I miss the trails that crisscross the mountain sides.  Today, I took my daughter running.  She hated it.  Complained the entire time, tried to make it look like she was running when, in reality, she was fast-walking.  We were on a trail in a local state park and as we rounded bends or ran up hills, I could almost stretch my imagination enough to feel like I was in Germany.

I miss Germany.  At this point, I imagine that the town and the valley are covered in the first snows of  the year.  I would that I was wearing a heavy pair of boots and my mother’s warm, wool coat and I was trudging down snow-covered lanes.

I would that I had on my pack and was on the Appalachian Trail.

I would that I was on my mountain in West Virginia, breathing in the smoke from the wood fire while I was making smores.

In some respects, the maple leaf on my car was reminding me that I am the bearer of my own emotional compass rose.

I can choose to be grumpy and ugly and upset.

Or I can choose to be quiet and calm and even happy when my emotional compass rose was definitely not pointing in that direction.

I should have shoved myself in my car and driven to the mountains.  I should have grabbed my hiking boots and ran away and given my family peace from my grumpiness.

But I didn’t.  And I feel a little guilty about that.

But those emotions are also a week old and not really important anymore when I am sitting in my recliner, still wearing my running clothes and remembering all the lovely things that have happened in the last week.

Thanksgiving has ended and, yesterday, I really did take that time to think about what I had and why I need to be grateful.  Today, as I was driving around and braving the Black Friday chaos so I could buy coffee grounds, I listened to news reports about the memorial services happening in Paris.

In a month, Christmas will be fast upon me and I will be living in an emotional roller coaster of pressure and tension to do everything in my power that Christmas is wonderful and joyful for my children and my family.  Because I love Christmas but I also find that Christmas is difficult because I want to do everything in my power to give my family a magical Christmas much like what is on TV or sung about on the 24-hour Christmas music radio stations.

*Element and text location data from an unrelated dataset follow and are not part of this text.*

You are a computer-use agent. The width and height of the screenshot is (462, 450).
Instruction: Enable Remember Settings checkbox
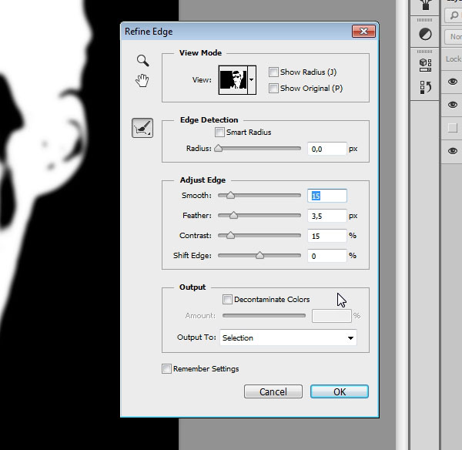(166, 369)
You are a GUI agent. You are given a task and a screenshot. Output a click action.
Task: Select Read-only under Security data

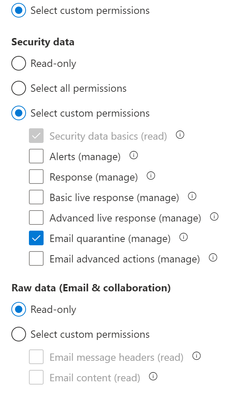point(19,64)
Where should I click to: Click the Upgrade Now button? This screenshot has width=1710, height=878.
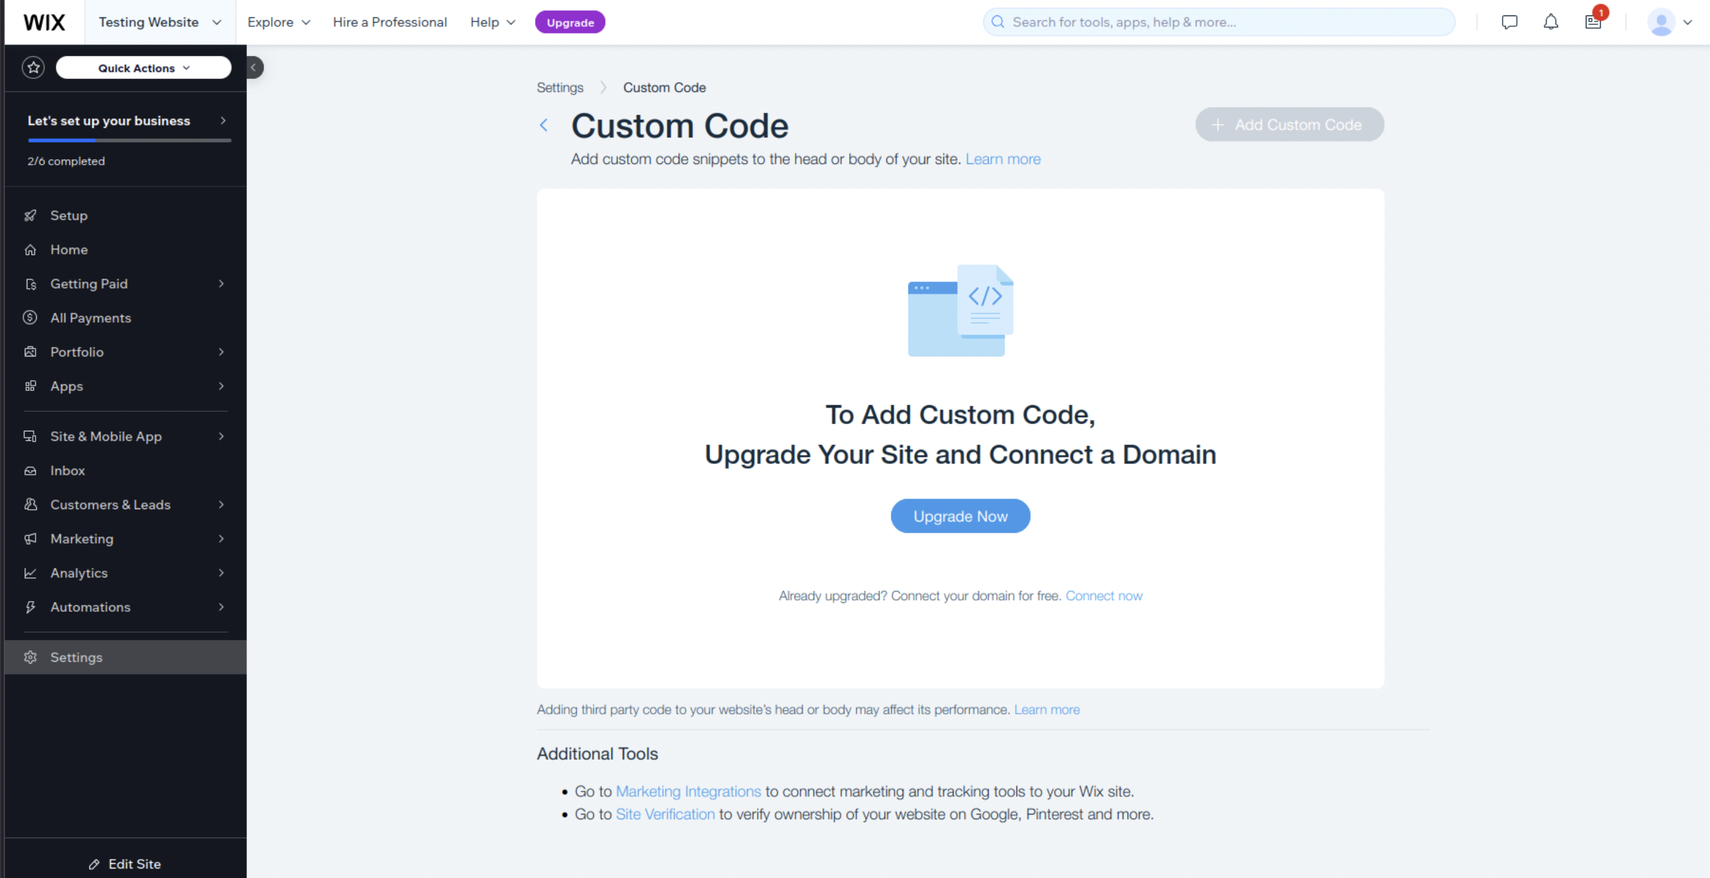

I am going to make a promise to myself.  I am going to allow myself the ability to run away, to follow the emotional magnetic north that the leaf was inviting me to follow.  Because I am so very fallible and will make so many mistakes that I can’t ignore or dismiss.  No matter how good my intentions, I won’t buy all the right presents and will likely miss all the right deals that will make everyone happy.

This is not an emotional declaration of independence from the world.  I am too much in love with my family for this to be considered that I am running away to avoid responsibility.  I am saying, though, that I need to remember the joys I experienced on the Appalachian Trail when it was me and my pack and the birds’ songs surrounding me.

I need to remember the joy of dipping my hands into cold mountain streams and just being, just living, just thrusting myself back into the existential primality of life.

Life is a beautiful, wonderful thing.  I write this as my son and I watch The Walking Dead and another tragedy unfolds itself.  I write this as he readies to watch another episode of apocalyptic dystopia.

I write this while I dream about mountain trails or “the peace that passeth all understanding.”